> [Activity list]
a) From the housing-market article below, output the passage that begins at the words "The Las Vegas-Henderson-Paradise" and stops after the words "a 59-place improvement.", with its wording unchanged.
b) Using the housing-market article below, answer these:
(i) How many spots did the Las Vegas-Henderson-Paradise area jump on the list of hottest markets?
(ii) Which market kept its top "hot" spot?
(iii) According to Freddie Mac, what was the interest rate for a home loan a year before March 28?

> [Supplied text]

>>>>>

The Las Vegas-Henderson-Paradise area in Nevada jumped 141 spots on the list of hottest markets, followed by Phoenix-Mesa-Scottsdale in Arizona, which went up 76 positions, along with St. Louis, Missouri, which climbed 75 spots, Riverside-San Bernardino-Ontario, California, up 60 spots, and Los Angeles-Long Beach-Anaheim, also in California, which saw a 59-place improvement.

“Large metros continue to heat up as homebuyers return to the office and look for a home near business hubs,” said Hannah Jones, the senior economic research analyst at realtor.com. “These areas pulled in about 11 percent more views per listing than was typical in the U.S. in February, and homes spent 15 fewer days on the market than the U.S. median.”

The Manchester-Nashua market in New Hampshire retained its top “hot” spot, followed by Rochester, New York, Worcester in the Massachusetts-Connecticut area, Springfield, Massachusetts, and Columbus, Ohio, rounding up the top five.

The lake and water fountain show at the Bellagio Hotel & Casino on July 15, 2017, in Las Vegas, Nevada. The area saw one of the highest improvements in popularity in February 2024, according to…


George Rose/Getty Images

The housing market continues to grapple with high mortgage rates and elevated prices, making buying a home the most expensive it has been in years. The 30-year fixed mortgage rate is averaging nearly 6.8 percent as of March 28, according to Freddie Mac, higher than a year ago, when the interest rate for a home loan was at 6.32 percent.

Prices went up by merely 0.3 percent in February on a yearly basis nationally, but the most popular markets saw a nearly 4 percent jump, according to realtor.com. But prices in these markets are easing, Jones said in her note.

<<<<<

> [Provided data]
>>>>>

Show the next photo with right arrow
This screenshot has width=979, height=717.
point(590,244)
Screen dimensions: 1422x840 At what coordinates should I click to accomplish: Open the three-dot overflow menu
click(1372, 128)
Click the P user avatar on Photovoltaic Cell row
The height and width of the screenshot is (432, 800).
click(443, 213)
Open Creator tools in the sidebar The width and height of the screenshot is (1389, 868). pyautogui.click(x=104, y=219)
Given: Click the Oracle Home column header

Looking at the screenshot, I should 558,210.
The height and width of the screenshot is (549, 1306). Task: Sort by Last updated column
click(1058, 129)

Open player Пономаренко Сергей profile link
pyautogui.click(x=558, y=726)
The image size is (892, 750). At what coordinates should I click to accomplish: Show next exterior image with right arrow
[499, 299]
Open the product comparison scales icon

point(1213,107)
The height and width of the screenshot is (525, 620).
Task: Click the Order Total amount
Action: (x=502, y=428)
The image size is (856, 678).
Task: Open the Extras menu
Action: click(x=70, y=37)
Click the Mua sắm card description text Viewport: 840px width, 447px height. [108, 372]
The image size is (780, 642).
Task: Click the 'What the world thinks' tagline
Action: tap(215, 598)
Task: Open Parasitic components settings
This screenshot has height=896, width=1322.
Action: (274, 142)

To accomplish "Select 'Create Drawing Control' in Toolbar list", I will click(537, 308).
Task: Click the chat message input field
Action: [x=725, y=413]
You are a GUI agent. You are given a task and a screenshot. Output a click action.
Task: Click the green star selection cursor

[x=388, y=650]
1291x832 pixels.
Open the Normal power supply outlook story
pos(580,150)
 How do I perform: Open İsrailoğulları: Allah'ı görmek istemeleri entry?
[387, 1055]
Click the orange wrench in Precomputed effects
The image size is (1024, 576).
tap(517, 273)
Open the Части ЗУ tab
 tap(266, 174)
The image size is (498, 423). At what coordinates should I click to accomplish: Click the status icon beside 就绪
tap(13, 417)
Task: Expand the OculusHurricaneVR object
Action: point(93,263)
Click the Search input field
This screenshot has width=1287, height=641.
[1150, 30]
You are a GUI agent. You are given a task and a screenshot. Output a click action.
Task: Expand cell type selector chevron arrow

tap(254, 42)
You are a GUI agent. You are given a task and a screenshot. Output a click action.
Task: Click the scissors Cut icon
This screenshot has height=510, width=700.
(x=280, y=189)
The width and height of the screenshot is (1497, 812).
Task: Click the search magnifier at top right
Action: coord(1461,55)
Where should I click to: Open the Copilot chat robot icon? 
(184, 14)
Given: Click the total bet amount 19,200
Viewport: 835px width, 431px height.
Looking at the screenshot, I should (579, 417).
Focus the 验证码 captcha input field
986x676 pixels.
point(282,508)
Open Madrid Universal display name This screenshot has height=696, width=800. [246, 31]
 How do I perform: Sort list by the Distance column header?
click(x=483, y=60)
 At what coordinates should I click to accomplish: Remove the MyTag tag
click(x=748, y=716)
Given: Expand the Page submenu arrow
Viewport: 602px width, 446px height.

<<<<<

> [Answer set]
a)
The Las Vegas-Henderson-Paradise area in Nevada jumped 141 spots on the list of hottest markets, followed by Phoenix-Mesa-Scottsdale in Arizona, which went up 76 positions, along with St. Louis, Missouri, which climbed 75 spots, Riverside-San Bernardino-Ontario, California, up 60 spots, and Los Angeles-Long Beach-Anaheim, also in California, which saw a 59-place improvement.

b)
(i) 141 spots
(ii) The Manchester-Nashua market in New Hampshire
(iii) 6.32 percent